**** Passage to read

Mark Williams, the character Matthew Broderick plays in the theatrical drudgery entitled “The Starry Messenger,” has a problem: He is boring. The students of the two classes in astronomy he teaches at the Hayden Planetarium tell him this to his face, his colleague Arnold talks about his “placid exterior,” he has boring conversations with his wife about visits from her mother or the dry cleaning, his 15-year-old son pities him for “a life that hasn’t worked out the way you wanted it to.”
Then a young woman comes into that life, the mother of a young boy whom she wants to enroll in an astronomy class. They start having an affair. They discuss the difference between the provable and the unknowable, between science and religion. We see her at work as a nurse. We see him at work in his classroom, and his interaction with his students. Tragedy strikes. And thus, the boring person makes his way in the universe, starting to consider himself, if not exciting, certainly as significant as anybody else in the cosmos. “I like the opera, or some opera anyway,” Mark tells his class in a very long speech near the end, “because the opera treats every human life as a tremendous event, a gigantic drama, something of monumental importance, which is why opera is ridiculous, and why it’s true.”
This, I hope, is a fair summary of “The Starry Messenger,” and it probably took you two minutes to read. The play itself, which has opened on Theater Row, runs three hours. If there is much to admire in it, from some fine acting to a number of witty exchanges, “The Starry Messenger” as a whole seemed less than the sum of its parts, promising me a far more rewarding experience than it delivered.

********
**** Given data

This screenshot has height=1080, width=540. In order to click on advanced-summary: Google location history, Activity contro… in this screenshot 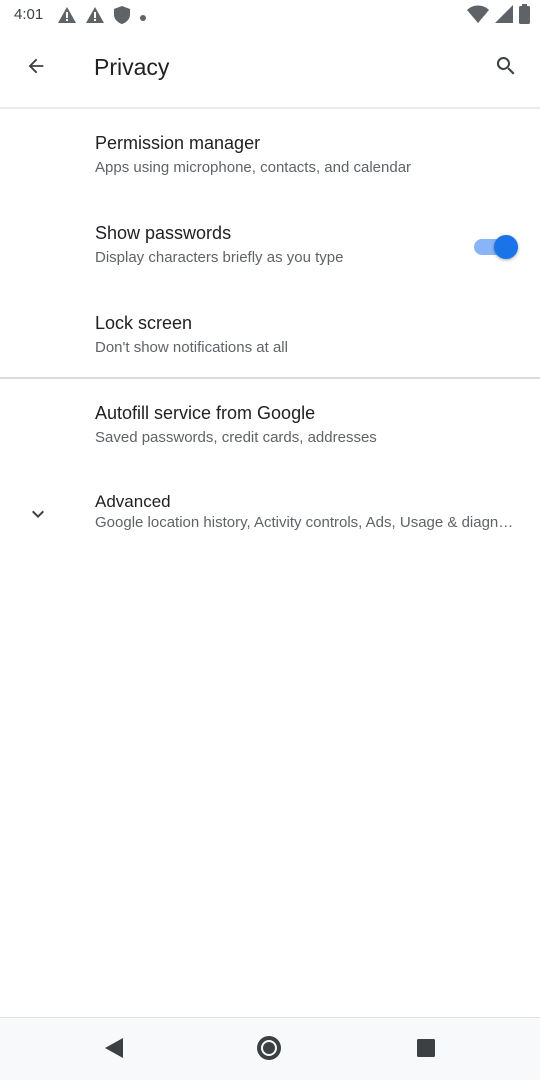, I will do `click(307, 522)`.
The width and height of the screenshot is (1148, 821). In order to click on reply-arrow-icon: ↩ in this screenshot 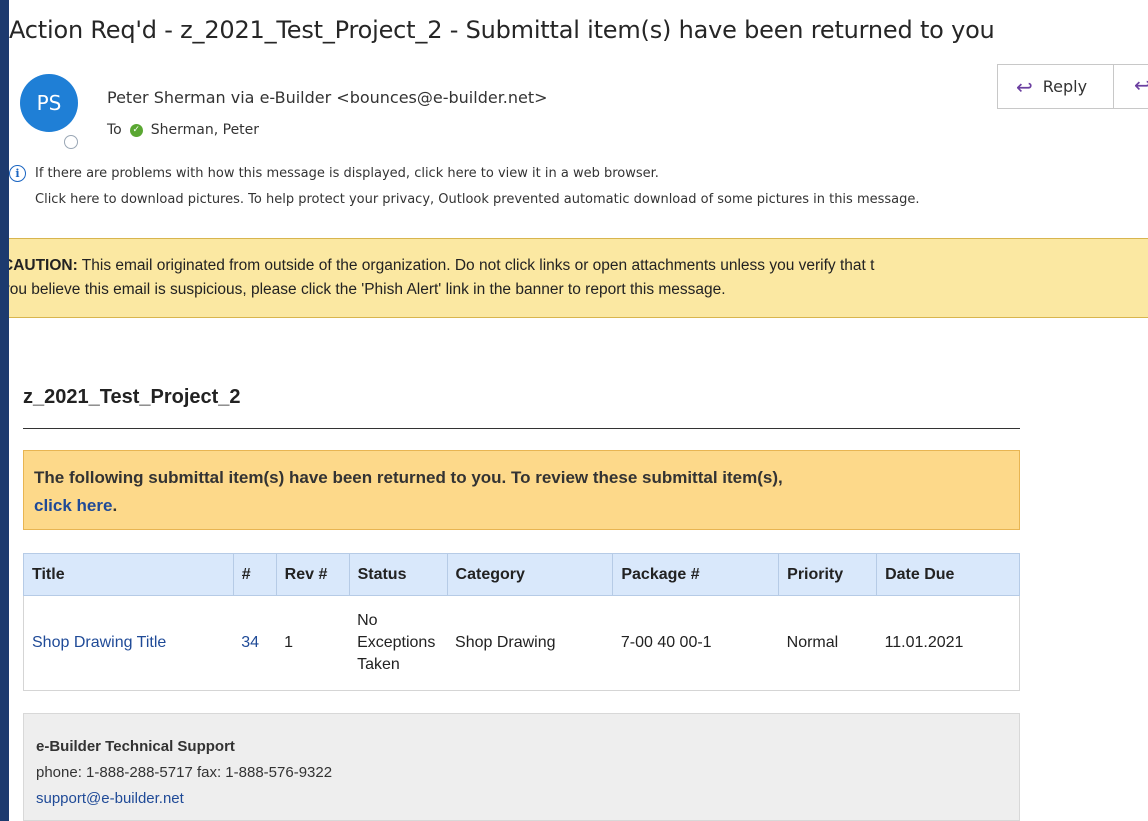, I will do `click(1024, 86)`.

********

→ What to do: Turn the paragraph of the theater review above that begins "Mark Williams, the character Matthew Broderick plays" into a short bulleted list that keeps its main facts.

→ Solution for this problem:
- In "The Starry Messenger," Matthew Broderick plays Mark Williams, whose problem is that he is boring.
- His students in the two astronomy classes he teaches at the Hayden Planetarium tell him so to his face.
- His colleague Arnold talks about his "placid exterior."
- His conversations with his wife about her mother's visits or the dry cleaning are boring.
- His 15-year-old son pities him for "a life that hasn't worked out the way you wanted it to."